教育演講1:顏面美容回春—可預見的併發症及預防處理
Rejuvenation of periocular face -- Foreseeable complications and    prevention

程 序 表

E-1-1
下眼瞼整形手術-合併中臉拉提的效果
蘇柏方
睛采眼科診所

  The presence of a hollow between the lower eyelid and cheek creates an appearance of sadness and fatigue. Besides, the elevation that occurs in the lower eyelid results in elder look. The reason is not only prolapse of orbital fat but also skin loosening, orbicularis muscle or ligments weekness, and bone resorption The goal of lower blepharoplasty is the reestablishment of the smooth contour of the lower eyelid area and lid-cheek junction. Traditional lower blepharoplasty focused on excision of skin, muscle, and fat. Although aesthetically effective in many cases, potential problems include lower lid malposition, scleral show, and hollow lower lid area. Modern lower blepharoplasty highlights less aggressive fat resection, fat reposition, minimal skin resection and lower lid support.
  Previously, I performed fat reposition for the management of lid bags. Only few cases accepted additional filler injection due to prominent hollowness with mild orbital fat prolapse preoperatively. Most of these cases were satisfied after these procedures. However, one patient complained that the elevation over lower eyelid recurred about one year after fat reposition with transconjunctival approach.

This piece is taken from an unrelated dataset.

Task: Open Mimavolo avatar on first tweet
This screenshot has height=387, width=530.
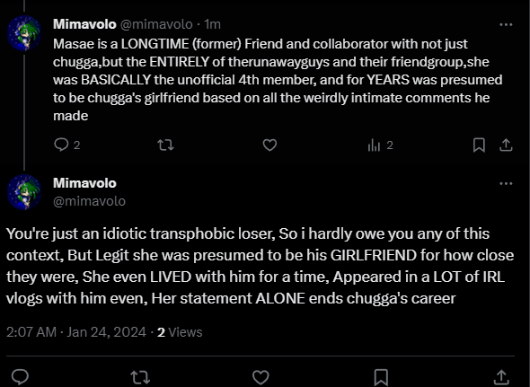Action: pyautogui.click(x=24, y=33)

Advanced hollowness was noted below the inferior orbital rim. Therefore, I created a subciliary wound and dissected to the orbital ring. Advanced lysis of the orbicularis retaining ligment was done and midface lift was also performed. After the procedure, the lid-cheek junction was smoothed and the patient felt better.
  In my experience, for the cases presented hollowness below the inferior orbital rim and minimal orbital fat prolapse, combined fat reposition and cheek lifting achieve better contour of lid-cheek junction. Canthopexy or canthoplasty was not regularly performed expect initial presentation with involutional ectropion. Therefore, pre-operatively evaluation and explanation were very important. In my opinion, mid face lifting gives enough support of the lower eyelid. Combined minimal skin resection, proper fat reposition and effective mid face lifting will prevent ectropion after lower blepharoplasty and provide better outcome and happier patient.